_Consigne 1_
Recopiez à l'identique toutes les lignes de la partie « Lignes fournies », en laissant les images de côté.

_Texte extrait_
# Annulation commande Internet



## tornade13 (23 Juin 2005)

Bonjour a tous

Apres avoir commandé un Scanner Mercredi 15 Juin (disponible et livré en 24 Heures) sur le site Discounteo, ma CB débité le lendemain mais toujours rien de livré aujourd'hui, je téléphone et j'apprend que mon colis est toujours pas parti.

Pas de raison vraiment précise *Votre colis est en transit ont attend le transporteur.*

Comment puis-je annuler cette commande ou puis-je la refuser a la livraison, ont 'ils le droit de débiter ma CB alors que le produit est toujours chez eux ??

Je m'en vais chez mon revendeur local plus cher mais au moins c'est dispo.


----------



## chandler_jf (23 Juin 2005)

tornade13 a dit:
			
		

> Bonjour a tous
> 
> Apres avoir commandé un Scanner Mercredi 15 Juin (disponible et livré en 24 Heures) sur le site Discounteo, ma CB débité le lendemain mais toujours rien de livré aujourd'hui, je téléphone et j'apprend que mon colis est toujours pas parti.
> 
> ...



Salut, 
Vérifie de CGV mais je pense bien que chez Cdiscount tu es débité au moment de l'expédition.

*Edit : En fait non, la validation intervient apés acceptation du paiement.* 

Par contre comme si ton colis était affiché avec un delais de 2 à 5 jours, tu peux obtenir un bon d'achats de 10 ¤.

Sinon tu as le droit d'annuler ta commande : 

_Le dépassement du délai d'expédition peut donner lieu à une annulation de la commande dès lors que la commande n'est pas expédiée de nos entrepôts Pour cela, il suffit de contacter notre Service Clients. Dans le cas où la commande serait en cours d'acheminement par l'un de nos transporteurs (Poste / Point Relais Kiala / Transporteur / Chronopost), vous devez contacter votre Service Clients dans les 24 heures qui suivent la confirmation d'expédition, afin que nous bloquions la livraison. Dans le cas où vous recevez le colis : refusez celui-ci et demandez le remboursement de votre commande auprès de notre Service Clients. Dès que nous avons la confirmation du retour de votre colis, nous vous rembourserons dans un délai de 15 jours._


----------



## tornade13 (23 Juin 2005)

_Consigne 2_
Reprenez le fil de discussion sur l'annulation d'une commande passée sur Internet, à la suite de son dernier message.

_Lignes fournies_
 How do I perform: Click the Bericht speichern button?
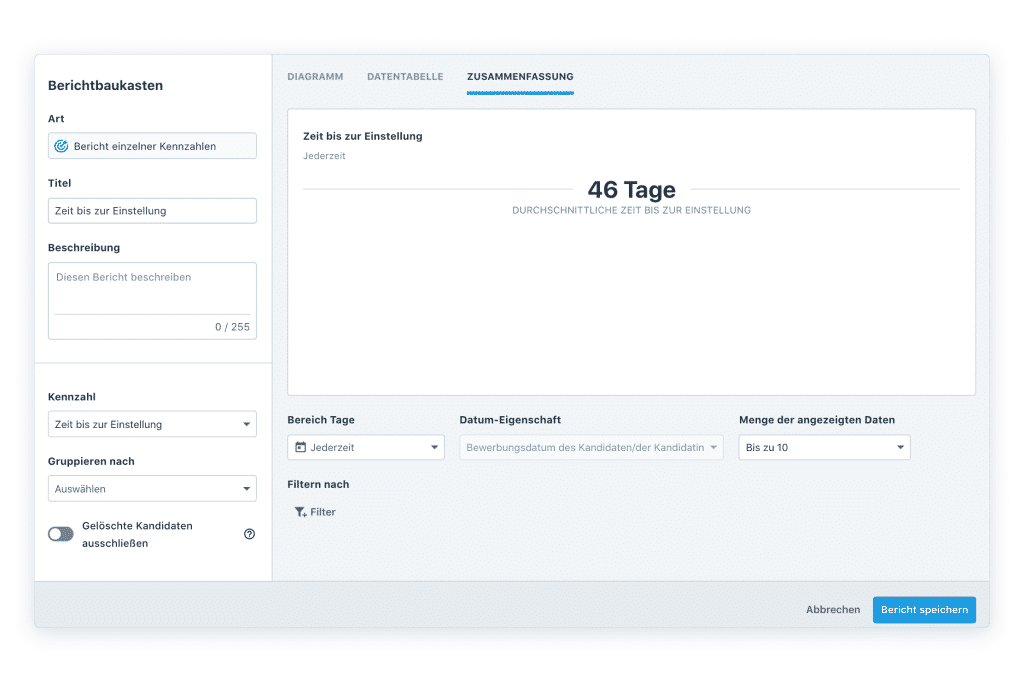pos(924,610)
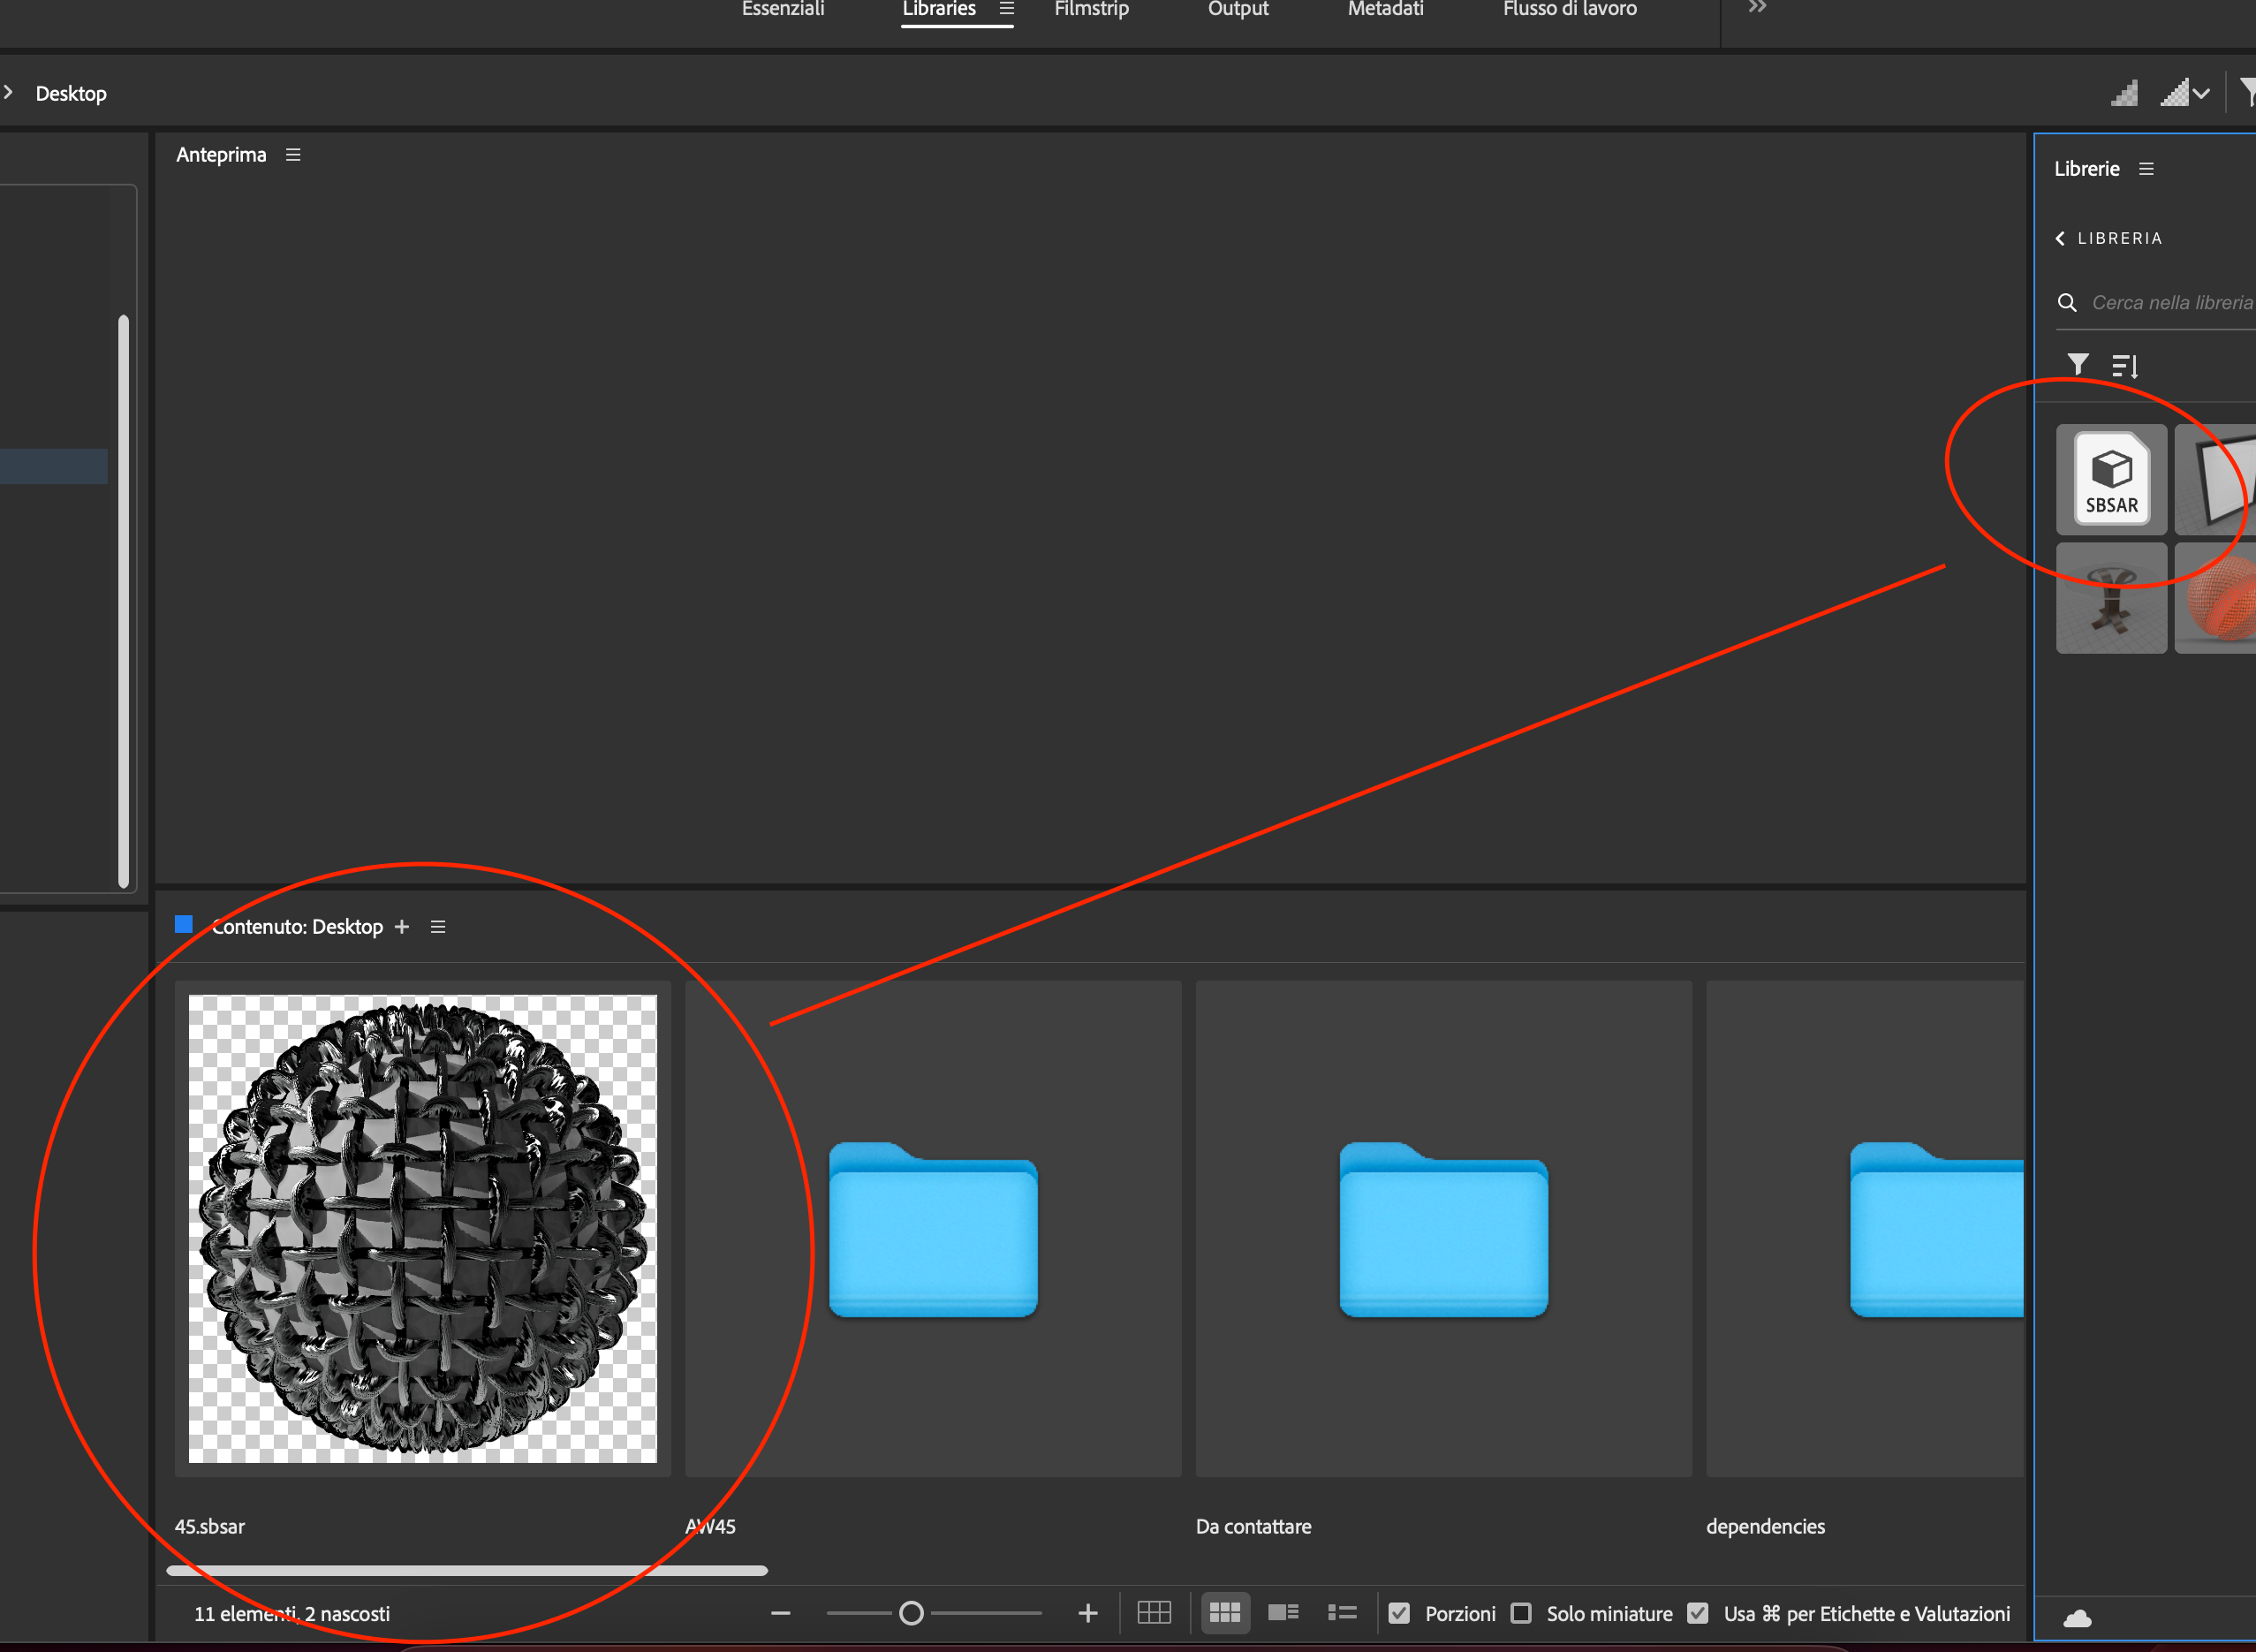Screen dimensions: 2256x1652
Task: Select the SBSAR asset in Librerie panel
Action: (x=2112, y=478)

_Bonne réponse 1_
 How do I perform: Click the Bericht speichern button?
pos(924,610)
Screen dimensions: 2256x1652
Task: Select the SBSAR asset in Librerie panel
Action: (x=2112, y=478)

_Bonne réponse 2_
chandler_jf a dit:
			
		

> Salut,
> Vérifie de CGV mais je pense bien que chez Cdiscount tu es débité au moment de l'expédition.


C'est pas chez Cdiscount mais chez Discounteo
A propos du débit rien dans les CGV.


----------



## chandler_jf (23 Juin 2005)

tornade13 a dit:
			
		

> C'est pas chez Cdiscount mais chez Discounteo
> A propos du débit rien dans les CGV.




ooups j'ai cru que c'était une faute de frappe .... lol


----------



## Pifou (24 Juin 2005)

Pour le débit, c'est précisé au paragraphe 5.1 des CGV : "Les achats réalisés sur www.discounteo.com ou www.discounteo.fr sont payables à la commande."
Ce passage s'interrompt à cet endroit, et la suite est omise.